### DOCUMENT SOURCE
Comme il se trouvait devant sa maison en compagnie de plusieurs personnages influents de la ville, l'un d'eux s'écroula soudainement à ses pieds, frappé de mort subite. Cet événement fit sur Valdo une impression profonde. Rentré chez lui, dans le secret de son cabinet, il se demanda avec angoisse: « Qu'en serait-il de moi., si j'avais été appelé aussi soudainement à comparaître devant le Juge Suprême? »

Les occupations quotidiennes de son commerce n'avaient pas encore réussi à le distraire. de ces graves préoccupations, lorsque, à quelque temps de là, un dimanche, il entendit dans la rue un ménestrel qui achevait de chanter la complainte de Saint Alexis. Cette chanson a été retrouvée; elle commence ainsi

Signour et dames entendés un sermon
D'un saintisme home, qui Allessis eut non.

Elle poursuit en racontant qu'Alexis, jeune homme appartenant à une noble et riche famille de Rome, le jour même de ses noces, avait tout quitté: épouse, parents, richesses,- pour se rendre en pèlerinage en Terre Sainte. Revenu plus tard en habit de pèlerin, il s'était présenté en mendiant à la porte du palais de ses parents. Ceux-ci avaient fait apporter quelque nourriture, qu'il mangea accroupi dans une niche sous l'escalier. On l'y trouva mort d'épuisement le lendemain, et ce n'est qu'alors qu'il fut reconnu par son père et sa mère éplorés.

Saulve en est l'âme en le ciel nostre Signour

Li cors en gist a Rome a grant honnour.

Frappé par ce récit, Valdo amena chez lui le ménestrel et le lui fit répéter en entier. Cet exemple d'un abandon complet de tous les biens de la terre pour gagner le ciel ne fit qu'accroître son trouble. Devait-il l'imiter ? Renoncer à sa femme, à ses tendres enfants, à son commerce, à ses maisons et à ses terres, à sa position d'homme honoré dans la ville?

### SÉRIE D'EXERCICES
1 – Pouvez-vous condenser sous forme de liste le paragraphe du récit sur Valdo qui commence par « Elle poursuit en racontant », en conservant ses faits principaux ?
2 – Pouvez-vous prolonger le récit sur Valdo en reprenant juste après sa dernière phrase ?

### DONNÉES FOURNIES
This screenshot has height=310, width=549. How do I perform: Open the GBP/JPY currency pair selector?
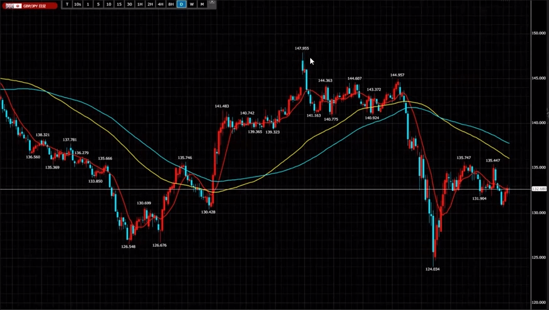(x=29, y=5)
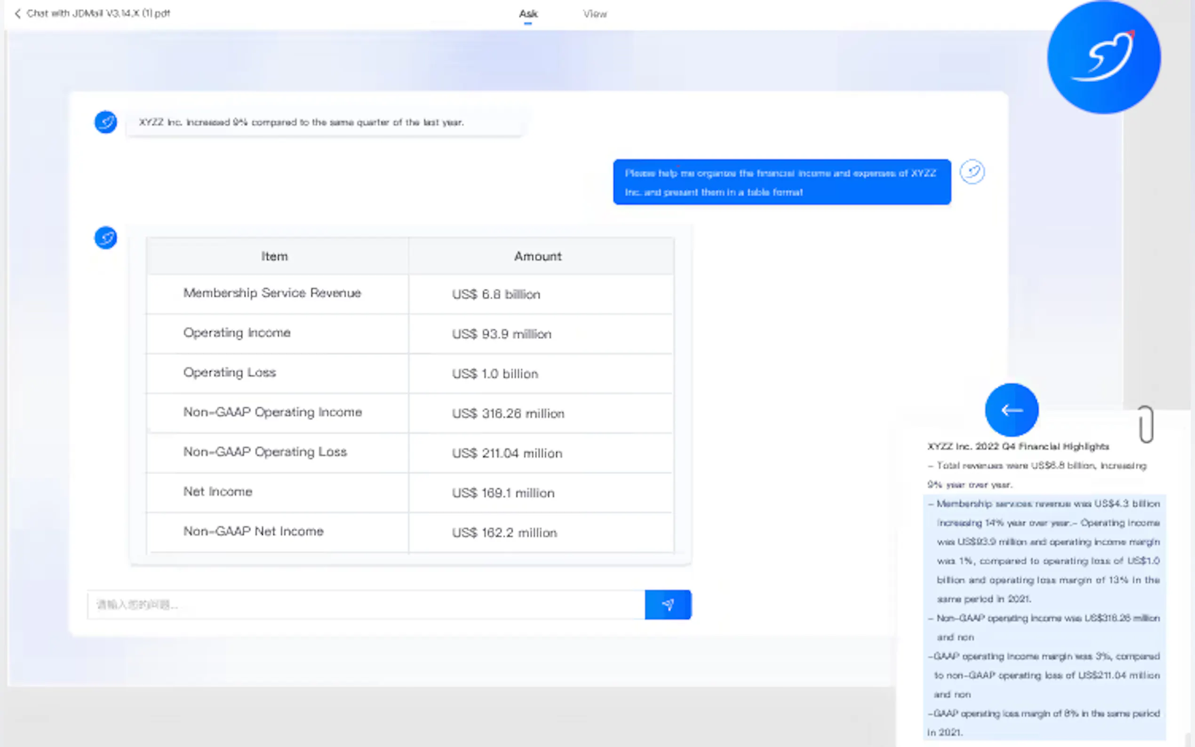Click the Item column header
The height and width of the screenshot is (747, 1195).
275,256
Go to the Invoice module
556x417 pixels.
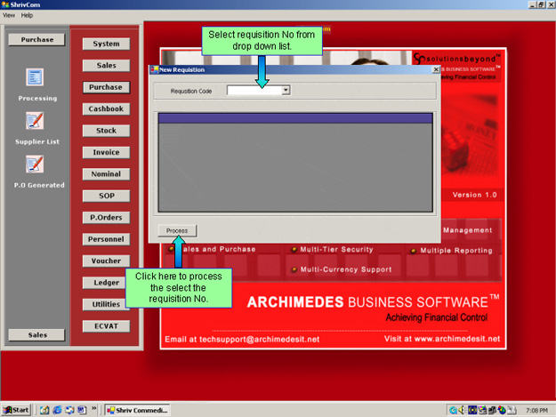(106, 152)
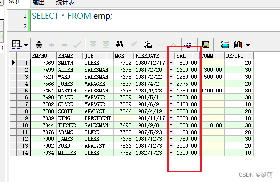Fetch next page with single down-arrows icon
Screen dimensions: 280x182
[93, 44]
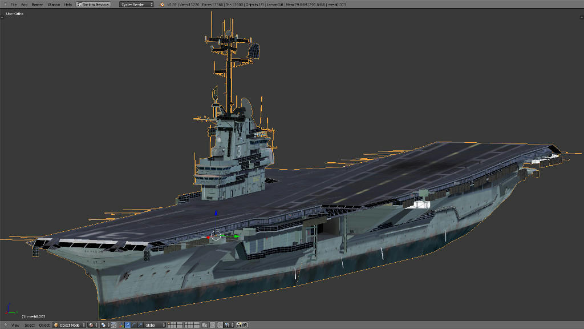Click the translate manipulator arrow icon
Image resolution: width=584 pixels, height=329 pixels.
tap(127, 325)
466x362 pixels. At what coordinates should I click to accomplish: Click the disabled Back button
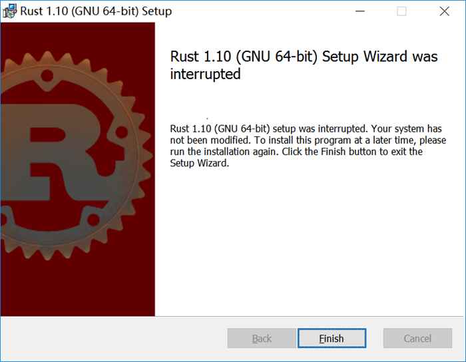click(262, 339)
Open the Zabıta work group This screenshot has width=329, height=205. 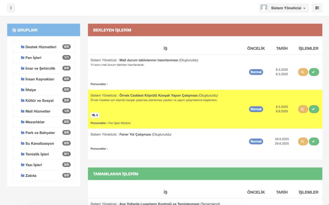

### CORRIGÉ
1 –
- Alexis, jeune homme d'une famille noble et riche de Rome, quitte tout le jour de ses noces (épouse, parents, richesses) pour partir en pèlerinage en Terre Sainte.
- Revenu plus tard en habit de pèlerin, il mendie à la porte du palais de ses parents.
- Ceux-ci lui font apporter de la nourriture, qu'il mange accroupi dans une niche sous l'escalier.
- On l'y trouve mort d'épuisement le lendemain, et ce n'est qu'alors que son père et sa mère éplorés le reconnaissent.

2 –
Dès le lendemain, au sortir d'une nuit tourmentée par une cruelle incertitude, il résolut d'aller consulter un maître de théologie. Celui-ci commença à lui énumérer les divers moyens que, selon les enseignements de l'Eglise romaine, l'on peut employer pour faire son salut : donations aux églises, pénitences, pèlerinages, entrée dans un ordre monastique, et autres choses encore.

Aucune de ces voies ne satisfaisait sa conscience et ne soulageait son âme, toujours en proie à la terreur du châtiment divin, qui pendait sur lui. Valdo posa alors au théologien cette question directe « De tous les chemins qui vont au ciel, quel est le plus sûr? je veux suivre la voie parfaite. » Le maître lui cita alors les paroles de Jésus au jeune homme riche : « Si tu veux être parfait, va, vends ce que tu as et le donne aux pauvres et tu auras un trésor dans le ciel; après cela, viens et me suis. » (Matthieu XIX, 21).

Il aurait pu se dire que le sacrifice d'une partie de ses richesses serait suffisant pour racheter ses fautes et apaiser Dieu. Mais cette parole du Christ avait commencé dans son coeur l'oeuvre de la nouvelle naissance; un nouvel homme avait surgi en lui. Il regarda bien en face sa situation matérielle, ainsi que l'état et les besoins de son âme et, sans doute après une lutte opiniâtre entre l'homme charnel et l'homme spirituel, il décida de suivre à la lettre le précepte divin.

Il dressa un inventaire de tout son avoir et offrit à sa femme de choisir, ou l'argent comptant, ou les biens-fonds. Elle préféra ceux-ci, qui consistaient en maisons, près, vignes, bois, fours et moulins. La voyant si attachée aux biens de ce monde, Valdo se décida d'enlever à son influence ses deux filles, qu'il plaça, à l'insu de leur mère, dans l'abbaye de Fontevrault, en Poitou, renommée alors comme maison d'éducation pieuse. Après avoir réalisé ses marchandises, il rendit d'abord, à ceux à qui il avait fait du tort, tout ce qu'il avait acquis injustement.

Il résolut ensuite de donner aux pauvres ce qui lui restait. La famine sévissait alors et les pauvres affluaient en ville. Cependant Valdo n'agit pas aveuglément à leur égard, mais avec une sagesse bonne à imiter de nos jours encore. Il ne leur distribua pas de l'argent, que plusieurs auraient dépensé au jeu ou à l'auberge, comme ce fut le cas plus tard pour les largesses de François d'Assise.

Mais il organisa, à partir de Pentecôte, une distribution de pain, de viande et d'autres aliments, trois fois par semaine.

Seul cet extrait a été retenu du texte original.